DOCUMENT EXCERPT:

From what I understoond, that listen-addr gets resolved to all those different IPs during the lifetime of the node, but those IPs should never have been exposed on DHT because you can't use them for connecting. @BulatSaif @altonen feel free to add your more in depth understanding of what is going on.

altonen commented 6 months ago

Extending Alex's reply, my understanding of the issue is that the pod private port 30333 is accidentally exposed, instead of the public address port, 32685. The private port could be exposed either by port reuse, where by it binds to 30333 and the remote nodes somehow observe the node dialing from this address, or through address translation (link, link), where it translates the observed address to its listen address. To verify what is happening, you may need libp2p trace logs from both the listener and dialer.

FWIW, I think there were two different issues: peer ID mismatch and connection refused.

dmitry-markin commented 6 months ago

From what I understoond, that listen-addr gets resolved to all those different IPs during the lifetime of the node, but those IPs should never have been exposed on DHT because you can't use them for connecting. @BulatSaif @altonen feel free to add your more in depth understanding of what is going on.

RAW DATA:
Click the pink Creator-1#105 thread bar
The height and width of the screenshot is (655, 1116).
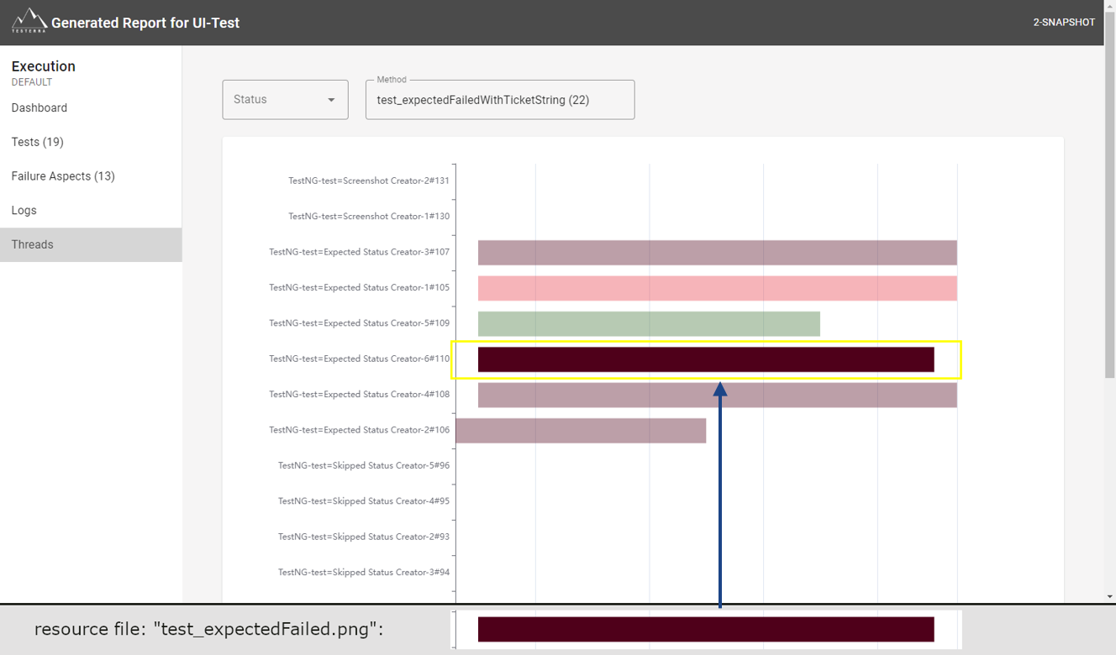click(x=718, y=288)
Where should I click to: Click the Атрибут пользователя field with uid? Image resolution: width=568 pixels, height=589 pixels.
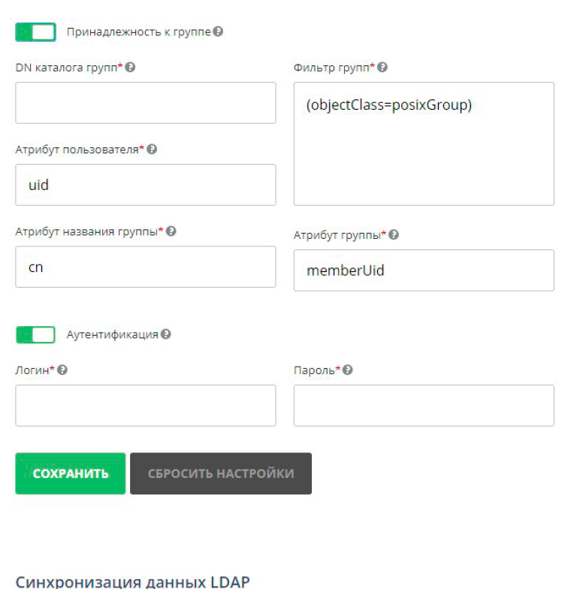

TASK STATEMENT:
Continue the discussion thread about private node addresses showing up on the DHT, picking up after its final comment.

FINAL RESULT:
Remote nodes learn about our addresses via Identify protocol and add reported addresses to DHT. rust-libp2p combines listen addresses with external addresses and sends all of them via Identify message: https://github.com/libp2p/rust-libp2p/blob/v0.51/protocols/identify/src/behaviour.rs#L341-L346 and we later add them to DHT: https://github.com/paritytech/polkadot-sdk/blob/b0f34e4b2953f814254f92c8d151f22ffcf9c034/substrate/client/network/src/service.rs#L1415-L1419

What we can try doing to ensure remote nodes do not learn our listen addresses (and do not add them to DHT), is not report them to Identify behavior here: https://github.com/paritytech/polkadot-sdk/blob/b0f34e4b2953f814254f92c8d151f22ffcf9c034/substrate/client/network/src/peer_info.rs#L417

dmitry-markin commented 6 months ago

Extending Alex's reply, my understanding of the issue is that the pod private port 30333 is accidentally exposed, instead of the public address port, 32685.

In this case it's not (only) an accident, but the current logic of Identify, which always publishes our listen addresses in addition to observed/set external addresses.

dmitry-markin commented 6 months ago

@alexggh Can you check if the issue is mitigated if a collator runs a patch from https://github.com/paritytech/polkadot-sdk/pull/3656?

We also have a fix that should remove rogue listen addresses from DHT for validators https://github.com/paritytech/polkadot-sdk/pull/3657, but need to run a burn-in for it to make sure it's safe.

alexggh commented 6 months ago

@alexggh Can you check if the issue is mitigated if a collator runs a patch from https://github.com/paritytech/polkadot-sdk/pull/3656?

@BulatSaif is our chief burn-in officer, can you please deploy asset-hub with the above PR. Thank you!

lexnv commented 6 months ago

Looking a bit at the logs Alex provided above:

subp2p-explorer collects the addresses reported in the DHT here
- These are the addresses from the logs above. The Identify protocol is only used to extract the agent_version (logs from Alex here)

Advertising DHT addresses

Substrate reports the addresses in DHT here. Which uses the network.external_addresses() method.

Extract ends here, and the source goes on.